Rerunning a Firework or Workflow

In some instances, you may want to rerun a Firework or Workflow. For example, your computing resource may have crashed or been configured incorrectly during the first run, leading to your first launch being FIZZLED. When you rerun a Firework:

  • All the Firework’s previous launches are archived into a special section of the Firework called archived_launches. This process also occurs for all the children of the Firework (but not the parents).

  • The Firework’s state is reset back to READY. The state of all children is reset back to WAITING for the Firework to complete. The archived launches can be read by the user but do not affect the operation of the Firework.

One issue with rerunning FireWorks is that the procedure does not reset any previous actions taken by your Firework. For example, if your Firework executed an instruction to create a new Workflow step within its FWAction, or modified the inputs of the child Firework, these actions will not be reset when you rerun the Firework. The point is important enough that we’ll repeat it in a warning:

Warning

Re-running a Firework does not reset any dynamic actions taken by that Firework, such as creating new Workflow steps or modifying the spec of its children.

Rerunning a Firework

Rerunning a Firework is simple - just type:

lpad rerun_fws -i <FW_IDS>

where <FW_IDS> is the numerical id of the Firework you want to re-run (or a list of comma-separated ids). Note that all children of a re-run Firework will also be re-run.

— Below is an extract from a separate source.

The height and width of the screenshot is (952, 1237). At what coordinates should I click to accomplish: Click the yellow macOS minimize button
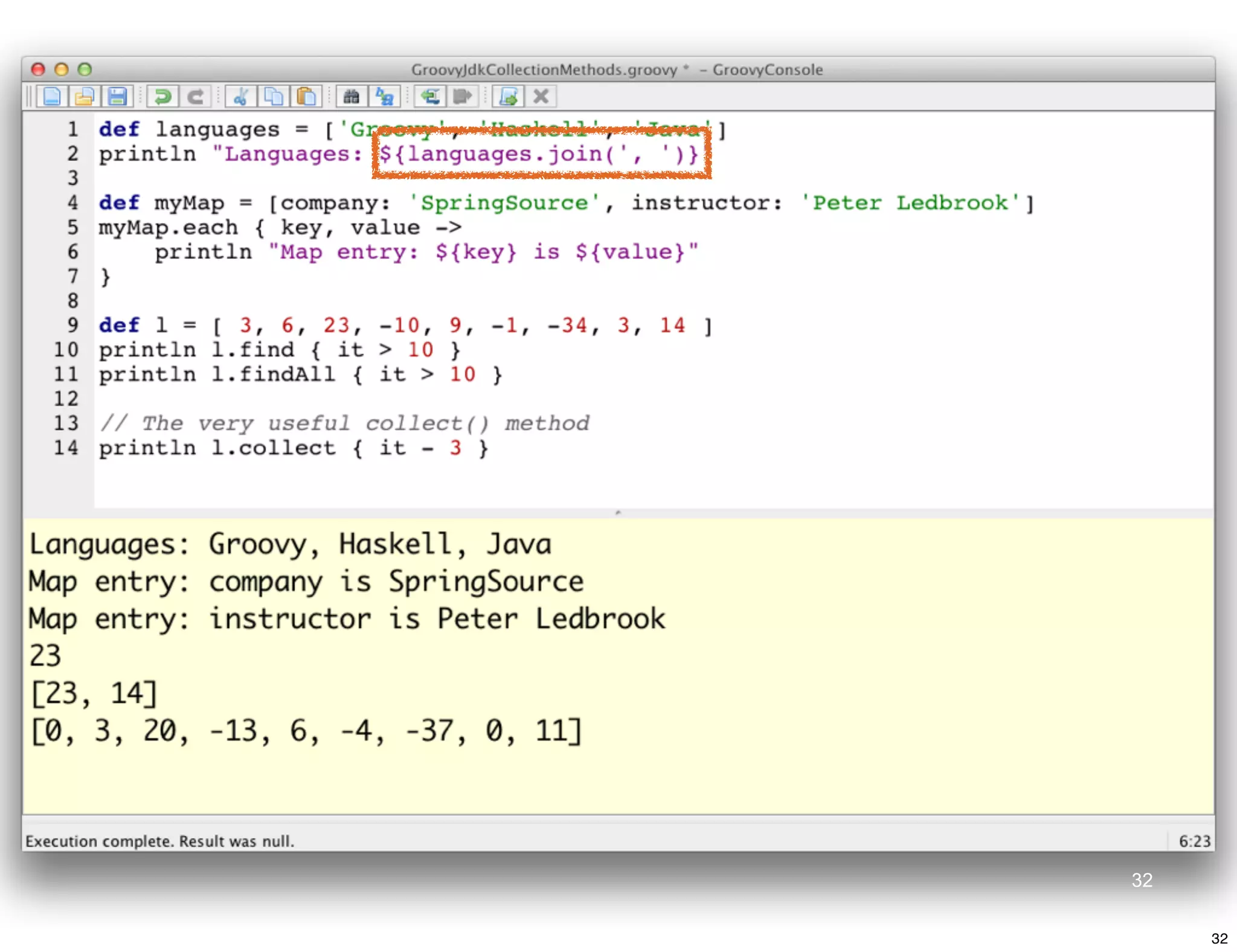coord(62,69)
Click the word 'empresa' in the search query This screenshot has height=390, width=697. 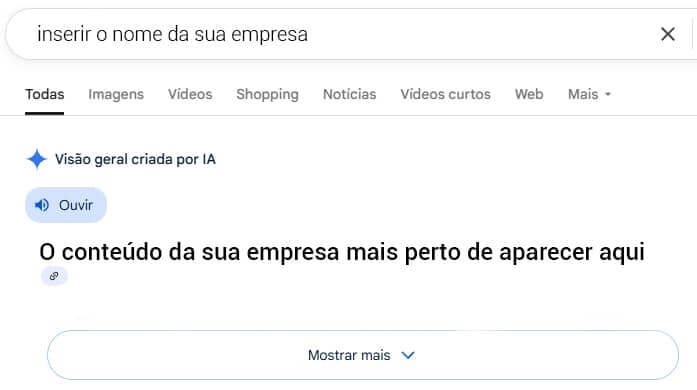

Instead of specifying ids, you can also specify a name (-n), a state (-s), or a custom query (-q). The full command is thus:

lpad rerun_fws [-i FW_IDS] [-n NAME] [-s STATE] [-q QUERY]

Refer to the documentation (lpad rerun_fws -h) for more information.

Example: Rerunning all FIZZLED FireWorks

A common use case is to rerun all FIZZLED fireworks. You can do this via:

lpad rerun_fws -s FIZZLED

Task-level reruns

A Firework might fail while running one of its intermediate or final Firetasks. In that case, sometimes it is desirable not to rerun the entire FireWork, but rather just the tasks that failed. In case of clean failures, FireWorks stores data about what step failed inside the database. This data can later be used to restart at the task level. The --task-level option to the rerun_fws command allows this type of recovery. For example:

lpad rerun_fws -s FIZZLED  --task-level

Further options exist, e.g. to attempt to copy data from the previous run into the new run attempt (same filesystem only) via --copy-data or attempt to rerun in the same directory (--previous-dir). Refer to the documentation (lpad rerun_fws -h) for more information. Note also that task-level reruns will modify the spec of your firework such that future standard (i.e. non-task-level) reruns will retain the recovery and attempt to restart at the task level using that recovery. If you want to clear the recovery information from the spec to ensure that fireworks starts from scratch, you can do so by using the --clear-recovery flag, e.g. lpad rerun_fws -i <FW_IDS> --clear-recovery.

Rerunning based on error message

The launches collection in the LaunchPad contains data on the stack trace of the error, which is located in the action.stored_data._exception._stacktrace key. You can rerun jobs that have a certain text in the error stack trace using something like the following:

lpad rerun_fws -q '{"action.stored_data._exception._stacktrace": {"$regex": "My custom error message"}}' -lm

Here, the My custom error message will be searched as a regular expression inside the stack trace. Note the use of the lm argument - this stands for launch_mode and indicates that you want to query the launches collection data. Note the same arguments will work for other commands, e.g. the lpad get_fws command, in case you want to preview your results before rerunning.